Industry Spotlight

January 1, 2003

Elephant Pharmacy: Big, Gentle, Intelligent

In November of last year, a new kind of pharmacy made a stampede into Berkeley, CA, aiming to reshape the landscape of retailing by providing specialized service to specialized natural products customers. The introduction of Elephant Pharmacy is something co-founders Anthony Harnett and Stuart Skorman have been dreaming about for a long time. Discussing its roots was Mr. Skorman, also CEO of the company. "Twenty years ago when I was helping Anthony Harnett to invent Bread & Circus, which is now Whole Foods-the dominant company in the East-there were many things that were similar to mainstream grocery stores and many things that were different," he explained, "The whole idea behind Bread & Circus prompted us to envision a store down the road geared toward aging adults such as ourselves. We figured we were going to need a baby boomer drugstore." Explaining the significance of the name, Mr. Skorman said, "We like to think of our store as being big, gentle and intelligent, which are all the characteristics of an elephant. It was also one of those names that stuck. We wanted to use a name that was more poetic. We also think part of being healthy is not taking things too seriously in a sense, so we wanted a fun spirit within the company."

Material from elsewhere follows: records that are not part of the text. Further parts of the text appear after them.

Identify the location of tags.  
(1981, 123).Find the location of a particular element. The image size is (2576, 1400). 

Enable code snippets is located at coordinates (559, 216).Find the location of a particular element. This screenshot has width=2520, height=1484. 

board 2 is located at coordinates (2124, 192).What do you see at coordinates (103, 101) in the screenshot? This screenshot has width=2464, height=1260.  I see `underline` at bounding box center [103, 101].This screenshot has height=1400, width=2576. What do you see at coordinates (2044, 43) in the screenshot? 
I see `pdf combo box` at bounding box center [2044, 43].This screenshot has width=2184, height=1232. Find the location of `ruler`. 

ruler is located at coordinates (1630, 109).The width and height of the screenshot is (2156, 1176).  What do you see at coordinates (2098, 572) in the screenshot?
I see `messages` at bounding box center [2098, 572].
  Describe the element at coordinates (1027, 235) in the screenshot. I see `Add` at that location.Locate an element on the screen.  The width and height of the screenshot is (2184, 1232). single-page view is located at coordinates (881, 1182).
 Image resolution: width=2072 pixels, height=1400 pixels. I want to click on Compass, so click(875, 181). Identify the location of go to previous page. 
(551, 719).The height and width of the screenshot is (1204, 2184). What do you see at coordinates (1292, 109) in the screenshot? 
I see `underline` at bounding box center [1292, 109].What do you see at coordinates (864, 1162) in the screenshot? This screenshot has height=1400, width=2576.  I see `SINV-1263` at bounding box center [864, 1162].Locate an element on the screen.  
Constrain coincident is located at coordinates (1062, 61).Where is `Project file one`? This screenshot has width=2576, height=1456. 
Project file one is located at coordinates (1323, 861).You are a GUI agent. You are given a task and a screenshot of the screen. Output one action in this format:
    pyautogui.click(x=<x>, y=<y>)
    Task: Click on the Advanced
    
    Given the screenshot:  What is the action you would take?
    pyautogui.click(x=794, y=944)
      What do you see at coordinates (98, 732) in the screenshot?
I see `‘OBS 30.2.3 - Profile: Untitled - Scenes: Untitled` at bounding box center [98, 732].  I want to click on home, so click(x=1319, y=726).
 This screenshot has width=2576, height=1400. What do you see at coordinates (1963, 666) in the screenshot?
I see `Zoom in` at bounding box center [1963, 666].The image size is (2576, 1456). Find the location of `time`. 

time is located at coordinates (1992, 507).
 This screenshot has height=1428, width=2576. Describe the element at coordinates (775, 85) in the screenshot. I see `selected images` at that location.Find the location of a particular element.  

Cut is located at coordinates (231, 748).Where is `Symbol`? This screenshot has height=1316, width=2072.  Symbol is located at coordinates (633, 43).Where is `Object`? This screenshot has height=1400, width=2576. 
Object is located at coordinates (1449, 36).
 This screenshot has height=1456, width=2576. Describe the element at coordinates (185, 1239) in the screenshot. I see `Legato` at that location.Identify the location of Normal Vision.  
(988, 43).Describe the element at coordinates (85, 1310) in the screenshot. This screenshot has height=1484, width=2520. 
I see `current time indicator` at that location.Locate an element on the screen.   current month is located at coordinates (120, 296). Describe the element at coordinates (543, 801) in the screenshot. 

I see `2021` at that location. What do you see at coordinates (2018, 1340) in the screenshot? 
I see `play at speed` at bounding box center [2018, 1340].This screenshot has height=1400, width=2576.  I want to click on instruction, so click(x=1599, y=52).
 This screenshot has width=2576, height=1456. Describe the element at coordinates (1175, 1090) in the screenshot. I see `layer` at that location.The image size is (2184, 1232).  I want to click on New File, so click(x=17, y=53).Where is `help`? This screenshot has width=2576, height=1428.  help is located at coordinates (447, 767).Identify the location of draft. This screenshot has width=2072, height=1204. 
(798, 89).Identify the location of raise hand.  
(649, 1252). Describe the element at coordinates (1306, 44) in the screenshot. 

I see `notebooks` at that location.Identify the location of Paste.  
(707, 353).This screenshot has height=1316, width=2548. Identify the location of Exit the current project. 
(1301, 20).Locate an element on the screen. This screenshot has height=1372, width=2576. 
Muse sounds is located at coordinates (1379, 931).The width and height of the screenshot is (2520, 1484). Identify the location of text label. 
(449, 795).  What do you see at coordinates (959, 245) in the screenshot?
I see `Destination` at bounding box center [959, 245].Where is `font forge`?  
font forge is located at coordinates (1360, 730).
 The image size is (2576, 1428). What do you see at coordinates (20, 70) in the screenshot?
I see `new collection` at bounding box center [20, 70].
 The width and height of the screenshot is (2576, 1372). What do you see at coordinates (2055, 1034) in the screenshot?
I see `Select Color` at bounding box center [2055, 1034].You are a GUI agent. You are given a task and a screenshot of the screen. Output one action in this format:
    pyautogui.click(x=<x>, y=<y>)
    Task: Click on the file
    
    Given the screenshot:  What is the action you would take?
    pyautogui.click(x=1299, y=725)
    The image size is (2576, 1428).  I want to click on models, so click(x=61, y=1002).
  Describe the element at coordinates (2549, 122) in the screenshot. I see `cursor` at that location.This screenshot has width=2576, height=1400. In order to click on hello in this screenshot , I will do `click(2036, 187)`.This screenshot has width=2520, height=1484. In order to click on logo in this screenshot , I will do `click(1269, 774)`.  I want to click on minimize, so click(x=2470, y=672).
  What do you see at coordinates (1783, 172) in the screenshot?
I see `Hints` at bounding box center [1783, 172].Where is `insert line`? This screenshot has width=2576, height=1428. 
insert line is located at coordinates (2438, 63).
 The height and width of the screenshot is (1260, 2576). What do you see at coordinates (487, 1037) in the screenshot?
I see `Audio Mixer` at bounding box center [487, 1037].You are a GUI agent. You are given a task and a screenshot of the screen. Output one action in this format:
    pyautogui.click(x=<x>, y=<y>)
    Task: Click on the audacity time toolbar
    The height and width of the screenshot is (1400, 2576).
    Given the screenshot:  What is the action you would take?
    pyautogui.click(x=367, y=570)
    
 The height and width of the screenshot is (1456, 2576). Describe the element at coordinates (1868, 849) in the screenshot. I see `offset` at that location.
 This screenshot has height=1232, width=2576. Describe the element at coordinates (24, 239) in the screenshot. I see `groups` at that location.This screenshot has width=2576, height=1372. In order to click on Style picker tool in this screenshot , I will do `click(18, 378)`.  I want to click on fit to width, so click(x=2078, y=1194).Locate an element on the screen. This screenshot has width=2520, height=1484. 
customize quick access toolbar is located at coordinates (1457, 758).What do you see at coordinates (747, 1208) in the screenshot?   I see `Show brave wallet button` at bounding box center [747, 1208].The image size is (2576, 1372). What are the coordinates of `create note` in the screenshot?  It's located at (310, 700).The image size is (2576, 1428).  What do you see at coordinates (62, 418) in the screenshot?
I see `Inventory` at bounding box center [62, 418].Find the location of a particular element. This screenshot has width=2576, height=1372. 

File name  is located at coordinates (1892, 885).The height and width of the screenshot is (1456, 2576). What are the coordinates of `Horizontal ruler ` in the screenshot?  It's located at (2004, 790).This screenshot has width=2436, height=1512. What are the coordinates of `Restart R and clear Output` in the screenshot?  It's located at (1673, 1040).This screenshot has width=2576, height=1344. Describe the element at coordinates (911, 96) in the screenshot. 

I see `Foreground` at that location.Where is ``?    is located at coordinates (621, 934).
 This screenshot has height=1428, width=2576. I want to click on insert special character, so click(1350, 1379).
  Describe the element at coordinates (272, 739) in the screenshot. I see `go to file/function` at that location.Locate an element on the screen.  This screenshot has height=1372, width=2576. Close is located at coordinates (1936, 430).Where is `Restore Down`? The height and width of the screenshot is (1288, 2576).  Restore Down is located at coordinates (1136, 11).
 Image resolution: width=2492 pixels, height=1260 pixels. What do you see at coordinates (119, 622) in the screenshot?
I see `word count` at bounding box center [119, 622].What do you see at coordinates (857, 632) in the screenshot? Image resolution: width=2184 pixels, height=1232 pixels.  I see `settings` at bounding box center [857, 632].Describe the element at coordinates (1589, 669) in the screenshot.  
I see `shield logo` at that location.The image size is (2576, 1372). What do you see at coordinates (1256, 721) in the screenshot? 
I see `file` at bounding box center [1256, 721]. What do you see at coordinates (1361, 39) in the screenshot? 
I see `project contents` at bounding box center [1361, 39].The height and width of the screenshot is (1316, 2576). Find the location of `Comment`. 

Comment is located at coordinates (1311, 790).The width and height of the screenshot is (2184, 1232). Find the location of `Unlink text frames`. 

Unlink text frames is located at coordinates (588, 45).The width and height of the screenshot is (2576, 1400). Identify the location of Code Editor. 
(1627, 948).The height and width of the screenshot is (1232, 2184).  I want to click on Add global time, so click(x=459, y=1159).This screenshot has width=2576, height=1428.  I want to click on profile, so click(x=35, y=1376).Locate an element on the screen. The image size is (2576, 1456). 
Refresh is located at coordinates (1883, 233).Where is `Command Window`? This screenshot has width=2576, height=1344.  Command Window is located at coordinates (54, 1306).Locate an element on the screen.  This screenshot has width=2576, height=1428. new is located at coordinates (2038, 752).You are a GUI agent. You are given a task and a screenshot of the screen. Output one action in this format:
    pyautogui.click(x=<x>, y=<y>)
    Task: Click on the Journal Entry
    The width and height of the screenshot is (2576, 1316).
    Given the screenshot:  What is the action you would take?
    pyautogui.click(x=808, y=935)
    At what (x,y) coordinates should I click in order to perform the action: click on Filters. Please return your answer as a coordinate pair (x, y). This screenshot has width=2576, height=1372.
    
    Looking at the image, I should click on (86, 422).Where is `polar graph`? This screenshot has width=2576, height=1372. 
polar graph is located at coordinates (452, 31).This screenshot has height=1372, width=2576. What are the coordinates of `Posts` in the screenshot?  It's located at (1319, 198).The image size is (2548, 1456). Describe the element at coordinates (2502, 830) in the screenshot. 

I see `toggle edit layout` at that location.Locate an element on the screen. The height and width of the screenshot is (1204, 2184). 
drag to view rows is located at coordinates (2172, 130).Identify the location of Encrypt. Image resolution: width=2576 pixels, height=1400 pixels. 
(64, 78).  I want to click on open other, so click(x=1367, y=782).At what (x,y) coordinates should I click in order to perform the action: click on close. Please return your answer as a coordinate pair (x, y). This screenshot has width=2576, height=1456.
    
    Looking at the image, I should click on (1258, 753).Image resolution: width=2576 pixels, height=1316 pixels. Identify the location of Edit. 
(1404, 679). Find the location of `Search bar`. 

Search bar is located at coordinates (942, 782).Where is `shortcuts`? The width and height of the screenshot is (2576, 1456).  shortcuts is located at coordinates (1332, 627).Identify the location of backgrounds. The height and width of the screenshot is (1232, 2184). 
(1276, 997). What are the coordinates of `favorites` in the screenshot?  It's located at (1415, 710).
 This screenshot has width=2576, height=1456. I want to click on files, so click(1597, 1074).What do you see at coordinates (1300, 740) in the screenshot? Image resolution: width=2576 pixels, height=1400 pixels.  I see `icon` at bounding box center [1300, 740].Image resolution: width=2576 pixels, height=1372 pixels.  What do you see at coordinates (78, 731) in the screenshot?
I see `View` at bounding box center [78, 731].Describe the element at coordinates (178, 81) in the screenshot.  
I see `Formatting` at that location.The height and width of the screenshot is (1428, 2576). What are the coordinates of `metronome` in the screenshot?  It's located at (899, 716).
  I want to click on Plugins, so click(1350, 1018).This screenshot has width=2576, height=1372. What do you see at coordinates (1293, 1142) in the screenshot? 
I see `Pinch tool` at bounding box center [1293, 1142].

The layout of Elephant Pharmacy is strategically similar to other big box pharmacies such as Walgreens and CVS. There are exceptions, however, as Elephant Pharmacy is the only store in the world that has a full service prescription pharmacy in addition to a full service herb pharmacy, according to Mr. Skorman.

The store is also based on a strong commitment to education and creating a customer-friendly atomosphere. "We are building in a huge amount of education into the shopping experience. We don't think we are that smart as to tell people what they should take, but we want to give them all of the information available in order to help them make a good choice," he said. Giving the customer the most information possible may not help sell vitamin C, Mr. Skorman said, but it will tell them the truth, with the ultimate goal of building long term relationships with the customers. "We think when it comes to health people are really looking for service and we want to build a very strong service culture," he said. "Whole Foods has done a lot with building a service culture in grocery stores and we want to do the same in our niche."

Speaking of Whole Foods, Mr. Skorman pondered the idea of marrying Elephant Pharmacy with a Whole Foods type of chain. "That is a great idea. But we are a new company and we are still learning," he offered. "Whole Foods is a wonderful company and being partners with them could be a lot of fun but nothing has been discussed."

As for expansion, Mr. Skorman said, there are more stores planned but the focus is on the Berkeley customers at the present time. "Our mission as a company is to make the people in Berkeley very happy first," he commented. So far, stores are planned for 2003 on both the West and East coast because Mr. Skorman feels those are the best locations to start building a brand.

In the end, Mr. Skorman hopes Elephant Pharmacy will revolutionize retailing. "What we are doing is unique, not just for the pharmacy business, but also for retailing because we are really going after the long term relationships with the customer. With most retailing, stores are focused on the sales they made today and not focused on whether they made a friend," he said. "Telling the truth is not cheap and it costs us a lot of liability insurance to have our own information. Sales so far are very good but we certainly have a long way to go to prove our concept."-R.M.W.